Il Napoli non approfitta della caduta libera della Juve a Brescia e frena a Rimini.
Dopo due vittorie consecutive, gli azzurri non trovano il tris, sfiorando il colpaccio in terra romagnola allo stadio Romeo Neri, ancora inviolato in questa stagione. Eppure la squadra di Reya ci era andata vicino, trovatasi in vantaggio nel primo tempo grazie ad un rigore di Calaiò, si faceva rimontare nella ripresa da un goal di Jeda, anche lui dagli undici metri. Alla fine il pareggio risulta essere il risultato più giusto per quello visto in campo, ma sopratutto, contro la squadra che ha mostrato fino ad adesso il calcio più estetico della B e in una trasferta che alla vigilia si profilava terribile, per i partenopei si può parlare di un punto assolutamente guadagnato.
Il Napoli si presenta a Rimini non senza le sue consuete novità di formazione; tra i pali ritorna Iezzo, in avanti stavolta è Calaiò a vincere il ballottaggio con Bucchi e a guadagnarsi una maglia da titolare al fianco di De Zerbi. Il Rimini di Leonardo Acori, scende in campo con un 4-2-3-1; con l’unica punta Jeda supportato da Valiani, Ricchiuti e l’ex azzurro Baccin.
Nemmeno il tempo di iniziare e il Napoli corre il primo brivido ma per fortuna Jeda manca di un fiato l’impatto con la sfera su invito di Ricchiuti, a cui a fine gara, il d.g. azzurro Marino ha confidato un segreto. Il Rimini si affida ai lanci lunghi e spesso e volentieri gli attaccanti biancorossi vengono pescati in fuorigioco, la manovra azzurra sembra più ragionata ma non raccoglie i suoi frutti per il gioco aggressivo dei padroni di casa; il Napoli è pericoloso soltanto su palla inattiva. Al 20’ il calcio d’angolo di De Zerbi trova la testa di Domizzi, Handanovic si supera ma nel mischione in area Porchia strattona ingenuamente Maldonado, l’arbitro Dondarini indica il dischetto suscitando l’ira dei giocatori romagnoli ma al replay la trattenuta è evidentissima; dagli undici metri Calaiò non perdona e i quattromila tifosi azzuri esplodono, mentre il presidente del Rimini, Benedettini, abbandona la tribuna pensando di aver subito un torto che in verità non ha subito e i tifosi locali dagli spalti gridano ingiustamente “ladri” “ladri”. Il Rimini non reagisce e il Napoli diventa assoluto padrone del match ma non riesce a creare azioni da goal; al 33’Gatti abbandona il campo per infortunio, al suo posto entra Montervino che si posiziona sul centro-destra con Bogliacino scudo davanti alla difesa e Dalla Bona a sinistra. La partita scende di tonalità e l’ultimo acuto del primo tempo è una punizione di Porchia che non inquadra lo specchio.

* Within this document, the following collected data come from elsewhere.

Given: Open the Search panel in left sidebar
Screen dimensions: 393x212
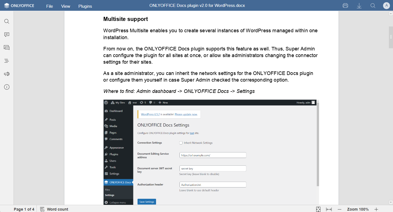Looking at the screenshot, I should 7,22.

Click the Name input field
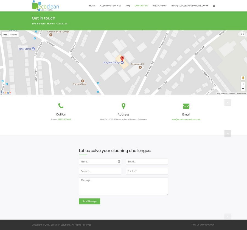click(99, 162)
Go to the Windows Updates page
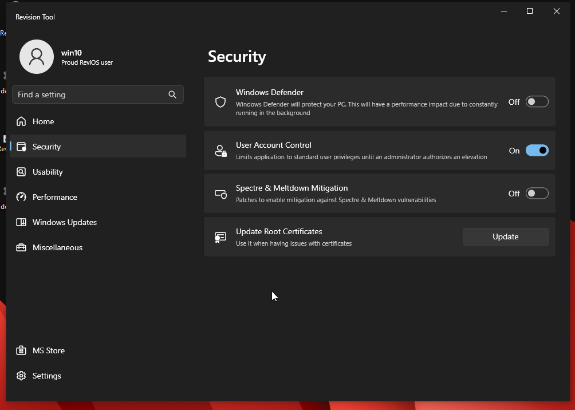The height and width of the screenshot is (410, 575). (65, 222)
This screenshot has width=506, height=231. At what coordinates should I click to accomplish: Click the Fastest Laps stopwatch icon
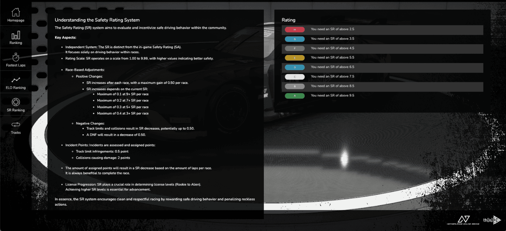pos(16,57)
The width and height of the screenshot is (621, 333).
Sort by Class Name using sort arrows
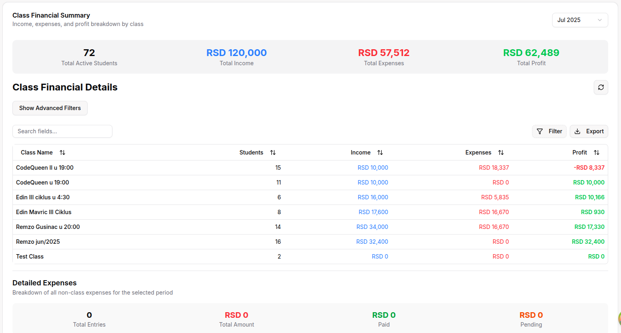[x=62, y=152]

Nella ripresa il Rimini ha una spinta in più e dopo 4’ minuti il colpo di testa in torsione di Jeda incontra il braccio di Maldonado, Donadrini indica nuovamente il dischetto; dagli undici metri va lo stesso Jeda che trasforma, ritrovando la marcatura dopo tre mesi.

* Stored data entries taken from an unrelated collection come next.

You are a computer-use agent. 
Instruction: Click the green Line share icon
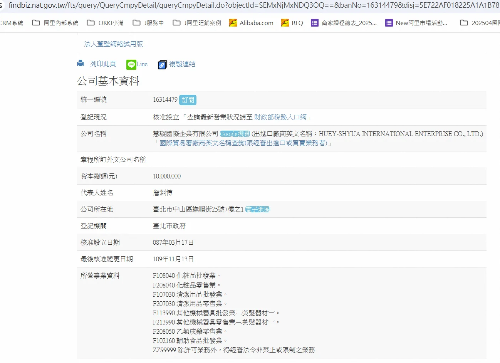(131, 65)
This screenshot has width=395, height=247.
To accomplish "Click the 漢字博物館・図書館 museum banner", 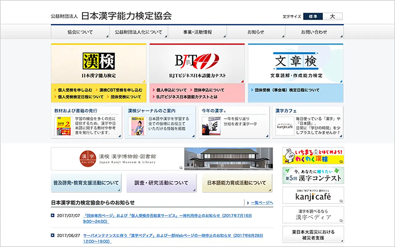I will pyautogui.click(x=162, y=159).
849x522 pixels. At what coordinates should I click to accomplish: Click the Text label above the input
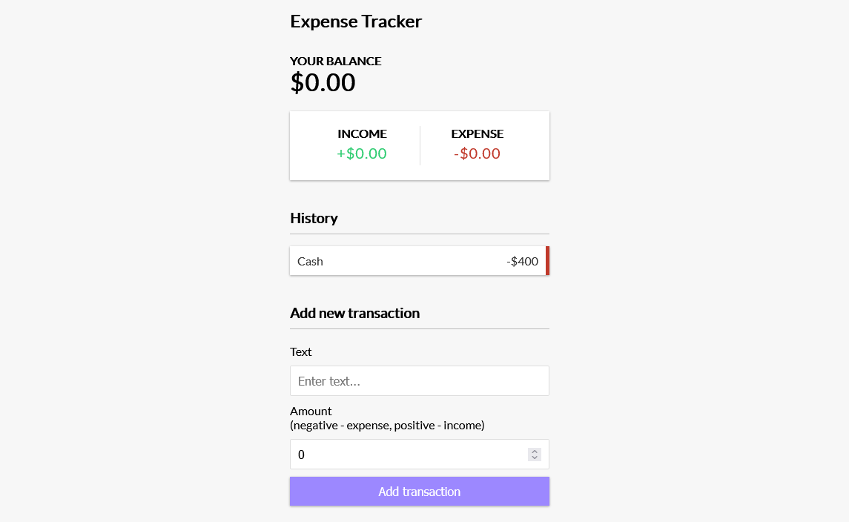tap(300, 351)
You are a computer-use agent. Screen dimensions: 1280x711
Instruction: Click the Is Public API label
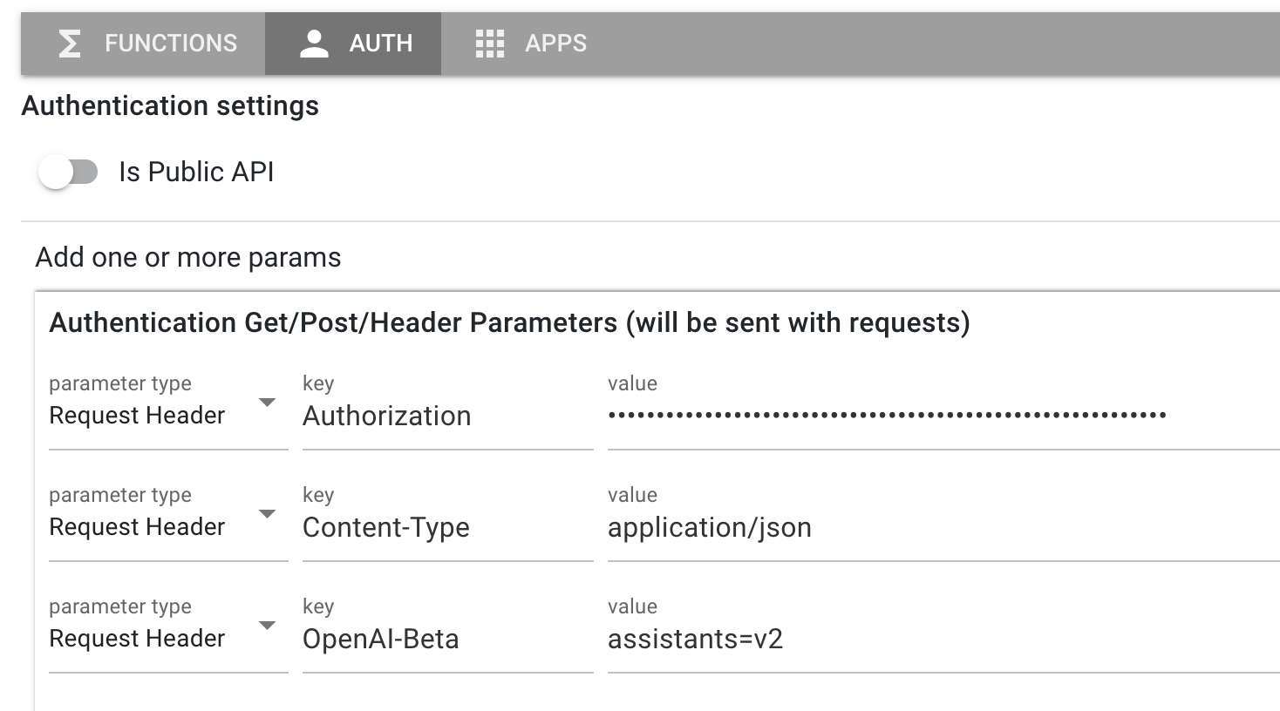[196, 173]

Il Napoli rimane scosso dal goal del pareggio e soffre l’offensiva riminese, tuttavia i padroni di casa non sono veramente minacciosi dalle parti di Iezzo e ogni tanto si vedono sprazzi di Napoli;al 27’ Baccin a tu per tu con Iezzo ma leggermente defilato spara alle stelle, poi Acori per ridare linfa al suo attacco si gioca la carta Moscardelli per Jeda, lo stesso fa Reya inserendo il Sosa per De Zerbi. Il Rimini gioca meglio, la partita rimane aperta ma le occasioni da goal non sono di certo entusiasmanti, le squadre più passa il tempo più sembrano accontentarsi di un punto che fa comodo ad entrambi, il Napoli però quando sono saltati tutti gli schemi mette in campo il suo gran cuore ed al quinto minuto di recupero guadagna una punizione interessante, il tempo è scaduto ma Dondarini dà l’ok per la battuta, il traversone di Bogliacino trova la zampata di Dalla Bona che devia verso la porta con Handanovic che fa il miracolo.
Per la serie B è in programma un tour de force nel quale, probabilmente , verrà già abbozzato il destino di qualche squadra; si giocherà infatti ben quattro volte in due settimane. Martedì sarà di scena la settima giornata di ritorno, dove gli azzurri saranno impegnati al San Paolo contro il Vicenza, con una difesa tutta da inventare viste le squalifiche di Cannavaro, Maldonado e Domizzi che, diffidati, sono stati ammoniti proprio contro il Rimini.